What is more, dealing with the accumulated foreign exchange burden involved a massive increase in debt to world leading levels which still has to be paid over the years to come. Hence, 53 per cent of all revenues must go to pay interest for debt. As pointed out before, virtually all the rest is for salaries and housekeeping. This has created a trap for the Jamaican economy from which it will be very difficult to emerge. But emerge it must, if there is to be a future.
LIMITED OPTIONS
There are only limited options available to escape the trap. The three solutions involve:
Generation of more revenue by greater taxation. But the country has already reached its taxable limit. Substantial shortfall in the revenues this year confirms this. At the end of December 2005, revenue collection had fallen behind projections by an alarming $15 billion. This has ensured that despite another year of effort to achieve a budget surplus, there will be another year of deficit this year, the eleventh year in a row.Cut expenditure. This could yield much savings which could be used to provide greater investment and better service. But the only area of saving which could be substantial is a drastic reduction in the staff levels of the civil service, and public bodies. Although this was done in the mid-1980s when the JLP government faced the same problem, and although the savings were substantial enough then to enable a decisive jump in GDP growth in one year, and a turn around of the economy for the rest of the decade, it is unlikely that a PNP government would follow that route;Li> The only other option is to cut bank lending rates in half. This would dramatically lower inflation and interest rates, reduce interest payments of government debt, creating considerable savings for use otherwise. This, as a consequence, would increase private investment substantially. More than anything else, this strategy of investment friendly interest rate would dramatically increase economic activity, generate growth, revenue, and create jobs. Best of all, results would flow within one year.

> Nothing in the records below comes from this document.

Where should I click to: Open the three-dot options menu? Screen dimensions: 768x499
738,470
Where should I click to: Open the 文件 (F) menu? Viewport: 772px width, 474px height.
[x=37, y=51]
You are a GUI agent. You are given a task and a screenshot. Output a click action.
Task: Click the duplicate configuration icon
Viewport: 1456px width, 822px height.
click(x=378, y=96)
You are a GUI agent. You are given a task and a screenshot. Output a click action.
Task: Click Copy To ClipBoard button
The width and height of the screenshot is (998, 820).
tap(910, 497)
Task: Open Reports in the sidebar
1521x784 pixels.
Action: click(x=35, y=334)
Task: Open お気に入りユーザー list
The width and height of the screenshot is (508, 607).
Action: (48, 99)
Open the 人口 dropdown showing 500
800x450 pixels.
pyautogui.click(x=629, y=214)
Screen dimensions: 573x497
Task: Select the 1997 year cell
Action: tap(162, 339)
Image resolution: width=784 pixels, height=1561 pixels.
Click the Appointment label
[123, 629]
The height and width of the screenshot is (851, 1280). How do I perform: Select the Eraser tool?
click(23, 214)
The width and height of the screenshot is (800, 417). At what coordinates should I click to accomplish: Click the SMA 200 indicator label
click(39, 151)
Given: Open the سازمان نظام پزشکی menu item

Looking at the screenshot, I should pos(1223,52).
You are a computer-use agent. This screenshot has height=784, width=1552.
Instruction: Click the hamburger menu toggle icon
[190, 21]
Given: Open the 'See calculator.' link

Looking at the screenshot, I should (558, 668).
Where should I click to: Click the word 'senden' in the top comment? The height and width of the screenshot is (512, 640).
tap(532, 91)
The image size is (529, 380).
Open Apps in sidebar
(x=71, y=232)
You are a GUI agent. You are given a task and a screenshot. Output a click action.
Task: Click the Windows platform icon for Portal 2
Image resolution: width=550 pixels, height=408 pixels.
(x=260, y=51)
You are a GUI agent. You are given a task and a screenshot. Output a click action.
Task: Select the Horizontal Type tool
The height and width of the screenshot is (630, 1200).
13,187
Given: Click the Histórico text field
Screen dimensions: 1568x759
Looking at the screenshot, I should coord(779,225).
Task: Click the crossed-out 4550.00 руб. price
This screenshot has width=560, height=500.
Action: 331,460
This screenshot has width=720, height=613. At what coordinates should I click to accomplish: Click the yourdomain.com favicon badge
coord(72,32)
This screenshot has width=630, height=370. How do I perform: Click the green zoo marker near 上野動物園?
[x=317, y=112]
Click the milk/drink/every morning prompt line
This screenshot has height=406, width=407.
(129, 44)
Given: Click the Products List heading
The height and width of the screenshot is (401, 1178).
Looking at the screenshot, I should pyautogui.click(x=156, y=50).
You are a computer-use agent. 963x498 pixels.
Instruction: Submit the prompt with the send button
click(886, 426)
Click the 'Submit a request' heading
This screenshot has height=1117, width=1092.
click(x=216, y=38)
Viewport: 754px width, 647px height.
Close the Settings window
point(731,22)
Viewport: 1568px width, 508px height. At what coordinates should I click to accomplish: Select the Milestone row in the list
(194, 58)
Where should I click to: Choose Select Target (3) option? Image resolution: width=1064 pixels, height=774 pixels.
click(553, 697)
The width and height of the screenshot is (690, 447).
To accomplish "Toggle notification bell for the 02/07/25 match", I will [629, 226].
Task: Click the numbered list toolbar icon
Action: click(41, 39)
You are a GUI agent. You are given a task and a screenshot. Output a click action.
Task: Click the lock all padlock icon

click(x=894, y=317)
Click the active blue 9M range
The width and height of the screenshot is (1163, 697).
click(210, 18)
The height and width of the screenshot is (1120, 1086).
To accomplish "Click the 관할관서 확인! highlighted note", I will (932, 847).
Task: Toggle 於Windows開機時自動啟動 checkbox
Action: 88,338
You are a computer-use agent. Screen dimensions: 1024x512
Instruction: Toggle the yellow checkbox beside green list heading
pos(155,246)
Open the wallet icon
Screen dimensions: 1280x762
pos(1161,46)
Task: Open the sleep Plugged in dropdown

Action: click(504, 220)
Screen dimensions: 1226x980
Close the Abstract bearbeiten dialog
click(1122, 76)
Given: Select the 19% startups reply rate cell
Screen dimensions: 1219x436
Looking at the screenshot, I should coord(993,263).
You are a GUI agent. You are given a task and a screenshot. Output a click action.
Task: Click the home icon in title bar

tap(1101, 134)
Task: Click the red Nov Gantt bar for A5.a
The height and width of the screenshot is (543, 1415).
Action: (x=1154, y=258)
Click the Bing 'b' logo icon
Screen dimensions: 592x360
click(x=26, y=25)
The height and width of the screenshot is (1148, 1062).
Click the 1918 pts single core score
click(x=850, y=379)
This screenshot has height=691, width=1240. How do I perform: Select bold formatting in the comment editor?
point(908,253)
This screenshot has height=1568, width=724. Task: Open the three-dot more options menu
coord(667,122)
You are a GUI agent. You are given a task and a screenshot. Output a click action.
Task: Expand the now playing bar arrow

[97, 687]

To adopt this solution, decisions would have to be taken to peg or fix the exchange rate. 30 of 36 countries in this region have followed this route for years. All have much higher standards of living and better per capita incomes for their people than Jamaica. Despite the attractiveness of this solution, it is still being resisted as the economic model most suitable for Jamaica, in favour of the IMF model which has had very limited success over the past eight years.
BREAKING THE STRANGLEHOLD
For the new president, to be later installed as Prime Minister, this is an opportunity to break out of the economic stranglehold of the past. To satisfy those in doubt, a study should be commissioned to compare the fixed or pegged exchange rate strategy, used by the great majority of the countries of the region, with the present IMF model, used by very few, including Jamaica. To those who do not believe in the successful application of a pegged or fixed rate of exchange, there may be comfort for them from our own experience. When the exchange rate was pegged by me in 1986, the economy made a stunning turnaround averaging 5% growth to the end of the decade.
Jamaica's future hangs in the balance now. This should no longer be the case. A solution is at hand. A new leader is on hand. All the ingredients are now there to mix the right solution. It is the quickest and perhaps, the only route to rebuild Jamaica. There is no more time for creeping and crawling towards a solution. It is time now to run with it.